_Task_
From the piece below about the writer's mother, copy everything between "As soon as the" and "to her floor.", inclusive, word for word.

_Text block_
┌──
My mother has been failing slowly all year. Then she had a health crisis in the summer. After two ambulance trips to the emergency room and a five-day hospital stay, crisis turned into catastrophe and landed her in long term care in a nursing home in Georgia. Since she is ninety years old and has had Alzheimers for years this was not exactly a surprise. It grieved me, though, and I think it grieved her while she still had hold of that part of her memory, that she couldn’t return to the wonderful assisted living facility where she was safe and happy for four and a half years. But there was an up side: no more reason not to bring her to Houston. I was able to get her to Houston and into a reputable facility called the Treemont.
As soon as the first mildly cool front of the year blew in, I took my mother on what may have been our last walk together. She was in the wheelchair she can never again not use. I pushed her on the sidewalks around the grounds of the Treemont. We looked at the flowers and acorns, leaves and oak trees. I plucked a morning glory flower from a bed of ground cover. She held onto that little purple flower all the way back into the building and upstairs to her floor.
└──
_Dataset_
┌──
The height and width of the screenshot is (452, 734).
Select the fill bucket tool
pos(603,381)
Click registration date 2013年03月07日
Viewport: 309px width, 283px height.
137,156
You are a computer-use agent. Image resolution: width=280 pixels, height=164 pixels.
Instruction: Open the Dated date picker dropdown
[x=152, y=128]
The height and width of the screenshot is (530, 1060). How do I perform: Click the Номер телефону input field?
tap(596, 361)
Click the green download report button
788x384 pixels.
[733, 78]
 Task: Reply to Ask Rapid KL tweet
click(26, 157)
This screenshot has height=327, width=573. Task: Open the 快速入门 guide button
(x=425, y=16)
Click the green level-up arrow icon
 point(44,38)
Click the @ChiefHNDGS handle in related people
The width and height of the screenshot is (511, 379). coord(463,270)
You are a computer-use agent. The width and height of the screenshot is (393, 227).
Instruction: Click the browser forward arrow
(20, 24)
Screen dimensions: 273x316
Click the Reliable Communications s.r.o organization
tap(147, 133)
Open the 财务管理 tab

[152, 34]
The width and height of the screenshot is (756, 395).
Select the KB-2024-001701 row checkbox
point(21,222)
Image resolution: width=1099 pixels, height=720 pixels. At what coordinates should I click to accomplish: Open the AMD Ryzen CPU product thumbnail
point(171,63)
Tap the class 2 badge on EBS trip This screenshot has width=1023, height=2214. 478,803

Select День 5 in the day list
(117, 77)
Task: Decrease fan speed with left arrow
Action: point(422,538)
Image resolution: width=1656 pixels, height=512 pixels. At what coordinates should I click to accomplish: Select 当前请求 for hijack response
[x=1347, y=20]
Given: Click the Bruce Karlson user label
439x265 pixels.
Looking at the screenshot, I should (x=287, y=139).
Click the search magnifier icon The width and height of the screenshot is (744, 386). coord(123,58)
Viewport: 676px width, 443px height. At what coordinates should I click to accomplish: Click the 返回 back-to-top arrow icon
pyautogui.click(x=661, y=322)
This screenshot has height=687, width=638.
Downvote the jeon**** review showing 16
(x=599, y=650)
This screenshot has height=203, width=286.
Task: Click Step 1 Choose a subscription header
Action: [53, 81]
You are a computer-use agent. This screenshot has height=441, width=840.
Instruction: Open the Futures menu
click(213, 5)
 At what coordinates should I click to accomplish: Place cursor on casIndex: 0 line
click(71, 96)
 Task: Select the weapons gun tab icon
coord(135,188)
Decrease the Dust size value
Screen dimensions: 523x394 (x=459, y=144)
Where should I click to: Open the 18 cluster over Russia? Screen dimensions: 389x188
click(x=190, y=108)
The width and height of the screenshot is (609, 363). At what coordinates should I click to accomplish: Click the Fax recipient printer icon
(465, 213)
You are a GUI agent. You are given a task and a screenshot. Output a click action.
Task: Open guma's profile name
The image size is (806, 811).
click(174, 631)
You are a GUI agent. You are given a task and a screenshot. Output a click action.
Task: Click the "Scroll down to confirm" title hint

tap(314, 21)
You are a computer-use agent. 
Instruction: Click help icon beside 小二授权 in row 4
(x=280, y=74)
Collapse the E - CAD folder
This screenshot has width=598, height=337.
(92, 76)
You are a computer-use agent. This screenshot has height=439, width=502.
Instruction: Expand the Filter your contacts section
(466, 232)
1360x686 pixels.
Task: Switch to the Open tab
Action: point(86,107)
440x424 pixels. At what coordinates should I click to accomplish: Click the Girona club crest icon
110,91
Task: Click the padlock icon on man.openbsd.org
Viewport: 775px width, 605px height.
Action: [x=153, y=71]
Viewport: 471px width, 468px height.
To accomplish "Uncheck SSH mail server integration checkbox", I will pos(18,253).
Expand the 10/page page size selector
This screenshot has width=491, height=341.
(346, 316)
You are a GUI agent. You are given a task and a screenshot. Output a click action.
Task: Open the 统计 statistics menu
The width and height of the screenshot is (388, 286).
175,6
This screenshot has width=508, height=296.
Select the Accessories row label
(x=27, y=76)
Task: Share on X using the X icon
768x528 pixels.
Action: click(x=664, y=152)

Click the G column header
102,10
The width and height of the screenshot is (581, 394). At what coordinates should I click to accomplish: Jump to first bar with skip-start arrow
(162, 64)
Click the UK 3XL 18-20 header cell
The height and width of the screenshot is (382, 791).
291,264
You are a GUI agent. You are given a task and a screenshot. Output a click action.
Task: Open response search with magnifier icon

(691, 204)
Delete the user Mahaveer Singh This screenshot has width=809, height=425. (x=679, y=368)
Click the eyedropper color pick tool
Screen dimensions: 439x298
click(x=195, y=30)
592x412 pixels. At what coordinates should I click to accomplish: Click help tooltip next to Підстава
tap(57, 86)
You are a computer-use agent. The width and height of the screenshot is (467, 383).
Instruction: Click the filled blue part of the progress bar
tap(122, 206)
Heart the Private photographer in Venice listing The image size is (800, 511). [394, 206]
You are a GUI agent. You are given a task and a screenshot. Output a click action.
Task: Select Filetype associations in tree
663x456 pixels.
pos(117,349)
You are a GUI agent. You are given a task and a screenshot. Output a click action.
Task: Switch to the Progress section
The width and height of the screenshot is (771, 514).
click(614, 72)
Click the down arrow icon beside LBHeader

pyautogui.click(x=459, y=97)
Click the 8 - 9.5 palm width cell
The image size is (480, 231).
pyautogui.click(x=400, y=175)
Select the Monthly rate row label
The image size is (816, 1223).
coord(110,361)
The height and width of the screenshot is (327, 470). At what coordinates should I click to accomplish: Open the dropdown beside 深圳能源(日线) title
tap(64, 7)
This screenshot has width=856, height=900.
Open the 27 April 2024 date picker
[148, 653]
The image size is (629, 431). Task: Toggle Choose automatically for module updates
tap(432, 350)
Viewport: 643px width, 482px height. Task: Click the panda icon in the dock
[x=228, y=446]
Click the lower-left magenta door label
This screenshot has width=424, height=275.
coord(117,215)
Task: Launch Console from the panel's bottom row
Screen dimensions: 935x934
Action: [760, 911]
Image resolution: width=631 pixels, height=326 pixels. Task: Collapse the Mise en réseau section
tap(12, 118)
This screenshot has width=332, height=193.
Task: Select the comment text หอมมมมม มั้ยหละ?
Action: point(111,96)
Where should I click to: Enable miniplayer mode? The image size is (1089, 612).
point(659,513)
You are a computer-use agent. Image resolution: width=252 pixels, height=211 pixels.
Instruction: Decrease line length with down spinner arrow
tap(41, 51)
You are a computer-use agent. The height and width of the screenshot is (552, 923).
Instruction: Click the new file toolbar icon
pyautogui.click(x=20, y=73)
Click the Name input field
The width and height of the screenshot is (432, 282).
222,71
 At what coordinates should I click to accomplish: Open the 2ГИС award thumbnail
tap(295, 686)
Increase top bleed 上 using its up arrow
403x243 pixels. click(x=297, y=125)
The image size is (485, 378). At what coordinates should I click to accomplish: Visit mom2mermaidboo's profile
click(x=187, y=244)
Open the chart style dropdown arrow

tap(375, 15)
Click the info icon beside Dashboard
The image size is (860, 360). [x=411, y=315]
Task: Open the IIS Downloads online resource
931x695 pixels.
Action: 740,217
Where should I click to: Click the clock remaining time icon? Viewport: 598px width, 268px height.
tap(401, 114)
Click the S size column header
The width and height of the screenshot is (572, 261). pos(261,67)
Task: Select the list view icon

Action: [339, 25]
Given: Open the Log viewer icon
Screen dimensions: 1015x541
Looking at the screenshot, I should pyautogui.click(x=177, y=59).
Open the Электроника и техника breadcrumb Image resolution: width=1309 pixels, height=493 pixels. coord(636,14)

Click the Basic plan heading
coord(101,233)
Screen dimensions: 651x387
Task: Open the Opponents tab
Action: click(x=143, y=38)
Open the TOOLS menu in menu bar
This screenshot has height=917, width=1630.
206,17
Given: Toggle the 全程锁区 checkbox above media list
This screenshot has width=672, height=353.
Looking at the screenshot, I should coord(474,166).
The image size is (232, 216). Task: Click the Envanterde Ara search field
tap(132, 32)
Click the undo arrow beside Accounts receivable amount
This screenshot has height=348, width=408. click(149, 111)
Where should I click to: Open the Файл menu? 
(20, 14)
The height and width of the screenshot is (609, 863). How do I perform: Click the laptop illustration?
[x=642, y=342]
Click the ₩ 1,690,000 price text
└──
_Answer_
As soon as the first mildly cool front of the year blew in, I took my mother on what may have been our last walk together. She was in the wheelchair she can never again not use. I pushed her on the sidewalks around the grounds of the Treemont. We looked at the flowers and acorns, leaves and oak trees. I plucked a morning glory flower from a bed of ground cover. She held onto that little purple flower all the way back into the building and upstairs to her floor.